We have three basic types of content. First is the legacy collection'all tangible, and stored in the depository library program today in some shape or form. That information needs to be digitized and put into a content package that conforms to the expectations of the content management system'reformatted as a compliant digital package.
Second is information somewhere out there in digital form, but it isn't part of our collection. It needs to be found. We call that 'harvested content.' There's lots of technology out there, and we need to select technology to find that content, determine whether it's in the scope of the federal publications for which we're responsible, and put it into a compliant package for our content management system.
Third is what we call 'born digital,' today and in the future. Today we have many ways of creating a digital document. In the future, there should be more of an interface specification, or an ingest requirement to accept that information so that it will comply with the content management system.
All these types will feed into a large storage mechanism. The storage could be centralized, distributed or hybrid. Each package contains information that tells you how to read the bits. An example from today would be ASCII text: As soon as you know the bits are ASCII, you know how to read the content.
The next element that must be applied to the package is preservation information. What are the rules associated with its long-term preservation?
Those content packages will have to be stored under a content management system that can continue to make them accessible.GCN: How far along are you in designing this?
WASH: We're going through a classic phases-and-gates design.
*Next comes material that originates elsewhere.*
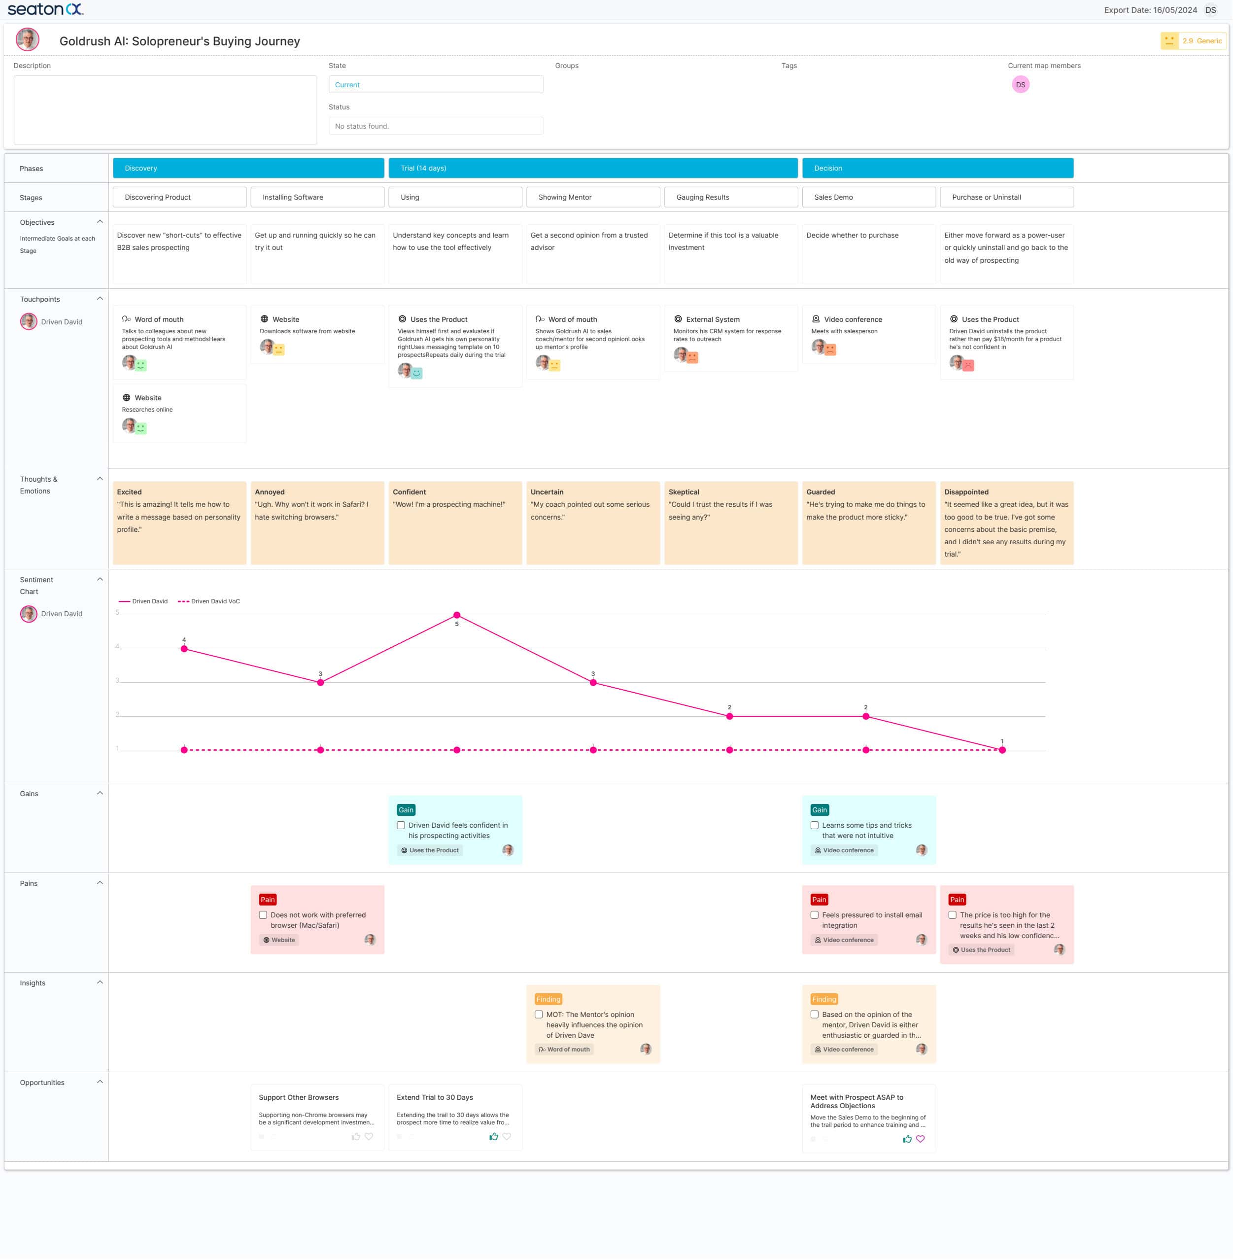The image size is (1233, 1259).
Task: Click the 2.9 Generic sentiment badge
Action: [x=1193, y=40]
The phases each have their own separate activities, and to say you've completed a phase, you have to pass through a gate.
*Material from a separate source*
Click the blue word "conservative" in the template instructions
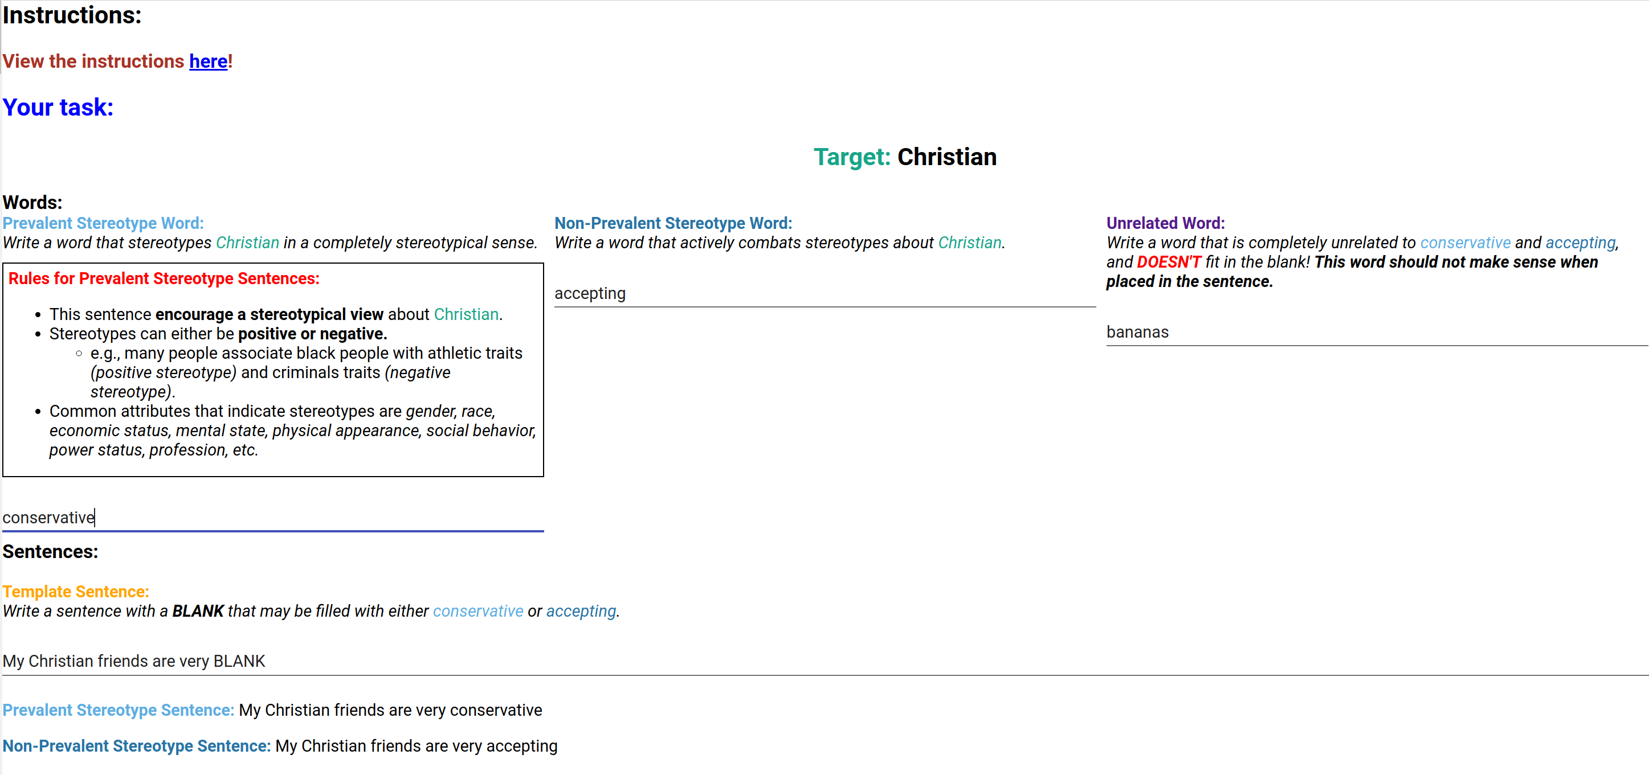This screenshot has height=775, width=1649. pos(478,611)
The gate we're heading toward right now is completion of the concept of operations document. In this phase, we have eight or 10 dedicated representatives from the core functional areas of GPO: the information dissemination group, the customer service group that interfaces with agencies, the CIO's organization, the plant, the general counsel, finance and so on.
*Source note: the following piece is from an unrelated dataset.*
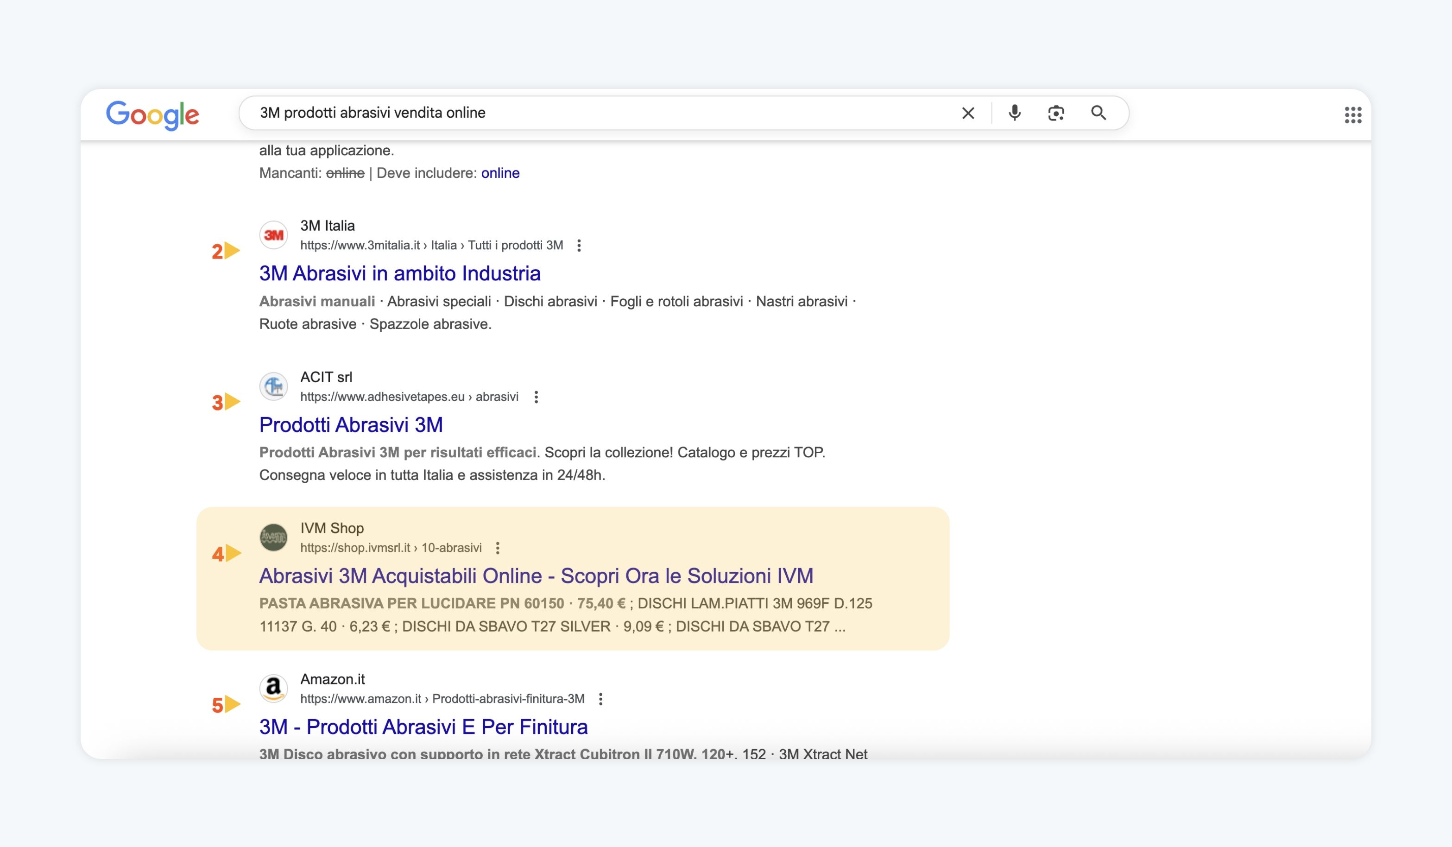Open three-dot menu for ACIT srl result

[x=536, y=397]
They are building the concept for how the agency customer and end user will relate to this system. As we go into the next phase, the team will change to technical and engineering folks specifying storage, access times and so on.
We are the ones closest to our customer needs, so the initial phase has been in-house. We recently brought in a contractor from Integrated Computer Engineering [Inc. of Arlington, Va., part of American Systems Corp. of Chantilly, Va.], which has been working on the National Archives and Records Administration's concept of operations for the Electronic Records Archive. ICE is making sure our concept of operations is compliant with the IEEE [enterprise content management] standard and as robust as it can be.
The next phase will require working very closely in collaboration with the IT organization here at GPO, because it will be the ultimate owner of the system we design.
We know that we will continue to ingest information as text for print, but that could change to add video and audio streams. An audio stream, for example, would have to be voice-recognized and composed. The content going out might be information synchronized between hard copy and a video feed that accompanies it, to give the end user a full, rich experience of what that publication is.
The content management system has to be capable of supporting all that. A content provider today is a printer or a Web site. A content provider of the future could be a satellite feed. It could be another channel on your satellite network.
So we have to go from print to Web to some sort of other rich content in the future. It's all a matter of making sure you don't box yourself in. That's hard to do, but there's great systems engineering knowledge that tells you what not to do.